Court of Appeals of Ohio EIGHTH APPELLATE DISTRICT COUNTY OF CUYAHOGA
Oct 24, 2013
2013 Ohio 4697 (Ohio Ct. App. 2013)

Opinion

No. 99235

10-24-2013

LAVELLE SULLINS PLAINTIFF-APPELLANT v. RAYCOM MEDIA, INC., ET AL. DEFENDANTS-APPELLEES

ATTORNEYS FOR APPELLANT Joshua R. Cohen Peter G. Pattakos Cohen, Rosenthal & Kramer ATTORNEYS FOR APPELLEES WUAB AND WOIO, L.L.C. Michael K. Farrell Melissa A. Degaetano Baker & Hostetler L.L.P. PNC Center ATTORNEYS FOR APPELLEE CUYAHOGA COUNTY CRIME STOPPERS George S. Crisci Jonathan D. Decker Zashin & Rich Co., L.P.A. ATTORNEY FOR APPELLEE PINPOINT MEDIA, INC. Daniel Thiel


JOURNAL ENTRY AND OPINION


JUDGMENT:

RECONSIDERATION DENIED


Civil Appeal from the

Cuyahoga County Court of Common Pleas

Case No. CV-771804

BEFORE: Rocco, J., Boyle, P.J., and Blackmon, J.

ATTORNEYS FOR APPELLANT

Joshua R. Cohen
Peter G. Pattakos
Cohen, Rosenthal & Kramer

ATTORNEYS FOR APPELLEES WUAB AND WOIO, L.L.C.

Michael K. Farrell
Melissa A. Degaetano
Baker & Hostetler L.L.P.
PNC Center

ATTORNEYS FOR APPELLEE CUYAHOGA COUNTY CRIME STOPPERS

George S. Crisci
Jonathan D. Decker
Zashin & Rich Co., L.P.A.

ATTORNEY FOR APPELLEE PINPOINT MEDIA, INC.

Daniel Thiel KENNETH A. ROCCO, J.:

{¶1} Defendants-appellees WOIO and WUAB (collectively, "WOIO") have filed a motion for reconsideration or, alternatively, to certify conflict arguing that this court's August 15, 2013 decision: (1) imposes liability without fault, (2) ignores the lack of evidence showing negligence on the part of WOIO, and (3) is contrary to the Ohio Supreme Court's application of the fair report privilege in Oney v.
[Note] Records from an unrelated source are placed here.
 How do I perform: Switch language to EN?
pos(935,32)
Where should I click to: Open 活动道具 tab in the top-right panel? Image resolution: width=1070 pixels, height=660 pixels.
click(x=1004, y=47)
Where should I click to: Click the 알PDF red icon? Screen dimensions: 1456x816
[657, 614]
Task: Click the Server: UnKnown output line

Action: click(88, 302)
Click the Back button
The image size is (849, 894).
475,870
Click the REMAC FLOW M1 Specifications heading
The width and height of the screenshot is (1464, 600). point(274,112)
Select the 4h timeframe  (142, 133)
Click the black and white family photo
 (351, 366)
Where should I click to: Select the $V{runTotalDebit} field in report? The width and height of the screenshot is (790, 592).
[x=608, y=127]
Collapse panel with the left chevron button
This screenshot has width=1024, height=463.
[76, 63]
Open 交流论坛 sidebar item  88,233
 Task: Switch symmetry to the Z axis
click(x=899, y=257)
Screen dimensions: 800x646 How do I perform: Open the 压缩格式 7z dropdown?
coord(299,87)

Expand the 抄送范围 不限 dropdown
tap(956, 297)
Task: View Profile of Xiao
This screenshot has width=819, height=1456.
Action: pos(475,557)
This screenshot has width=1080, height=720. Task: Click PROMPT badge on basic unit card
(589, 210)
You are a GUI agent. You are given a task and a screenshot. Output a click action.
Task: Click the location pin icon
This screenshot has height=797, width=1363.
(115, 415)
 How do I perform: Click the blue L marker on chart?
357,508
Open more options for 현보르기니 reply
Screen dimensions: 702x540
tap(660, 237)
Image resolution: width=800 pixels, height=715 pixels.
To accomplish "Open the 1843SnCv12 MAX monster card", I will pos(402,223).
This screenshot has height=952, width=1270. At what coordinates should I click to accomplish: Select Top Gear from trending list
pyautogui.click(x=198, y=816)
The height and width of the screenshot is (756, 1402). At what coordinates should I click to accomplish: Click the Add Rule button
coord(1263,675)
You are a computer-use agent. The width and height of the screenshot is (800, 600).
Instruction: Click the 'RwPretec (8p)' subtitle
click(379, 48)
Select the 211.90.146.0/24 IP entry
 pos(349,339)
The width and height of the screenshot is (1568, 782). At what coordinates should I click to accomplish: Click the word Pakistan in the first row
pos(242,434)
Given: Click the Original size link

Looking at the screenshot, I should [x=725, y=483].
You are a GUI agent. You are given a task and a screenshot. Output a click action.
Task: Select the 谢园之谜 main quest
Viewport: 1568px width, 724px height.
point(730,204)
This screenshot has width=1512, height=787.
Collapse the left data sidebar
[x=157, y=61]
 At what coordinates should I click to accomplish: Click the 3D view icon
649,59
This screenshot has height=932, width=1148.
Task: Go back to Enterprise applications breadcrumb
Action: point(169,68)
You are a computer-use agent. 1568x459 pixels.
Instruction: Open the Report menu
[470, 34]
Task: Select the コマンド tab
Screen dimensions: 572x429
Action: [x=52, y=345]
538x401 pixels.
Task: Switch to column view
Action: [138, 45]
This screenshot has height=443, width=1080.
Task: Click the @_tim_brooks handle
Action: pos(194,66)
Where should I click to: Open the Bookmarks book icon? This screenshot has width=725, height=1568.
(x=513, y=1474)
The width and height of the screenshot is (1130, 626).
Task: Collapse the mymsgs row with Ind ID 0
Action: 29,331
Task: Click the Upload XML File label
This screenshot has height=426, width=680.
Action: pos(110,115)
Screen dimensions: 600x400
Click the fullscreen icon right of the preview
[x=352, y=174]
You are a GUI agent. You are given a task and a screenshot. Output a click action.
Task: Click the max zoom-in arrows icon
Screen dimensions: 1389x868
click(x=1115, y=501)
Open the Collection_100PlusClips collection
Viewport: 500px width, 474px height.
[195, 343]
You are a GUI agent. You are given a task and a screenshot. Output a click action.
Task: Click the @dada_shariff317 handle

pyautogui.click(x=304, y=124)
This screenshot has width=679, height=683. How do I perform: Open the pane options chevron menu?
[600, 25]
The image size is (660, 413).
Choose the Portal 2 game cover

Allen, 39 Ohio St.3d 103, 529 N.E.2d 471 (1988). For the reasons that follow, WOIO's motion is denied.

{¶2} WOIO first argues that this court should reconsider its August 15, 2013 decision because the court "based its ruling" on "the incorrect statement that '[u]nless a privilege applies, damages and fault are generally presumed to exist if a statement is defamatory per se'" and thereby "impose[s] liability" on appellees "without fault." We disagree.

{¶3} As set forth in our August 15, 2013 decision, we found that appellees' inaccurate depiction of Sullins on the Warrant Unit program as a fugitive presently wanted and evading arrest on an outstanding warrant for passing bad checks is defamation per se and that the innuendo that Sullins is a bad check artist is defamation per quod. We further found that Sullins presented sufficient evidence to defeat summary judgment as to whether appellees were negligent in publishing false statements about him and that there was an issue of fact as to whether appellees' defamatory statements were privileged. This court has not presumed anything regarding appellees' fault in this case. Rather, based on our review of the record, we determined that there are genuine issues of material fact as to who, if anyone, bears responsibility for the defamatory depiction of Sullins on the Warrant Unit program. Accordingly, this argument lacks merit.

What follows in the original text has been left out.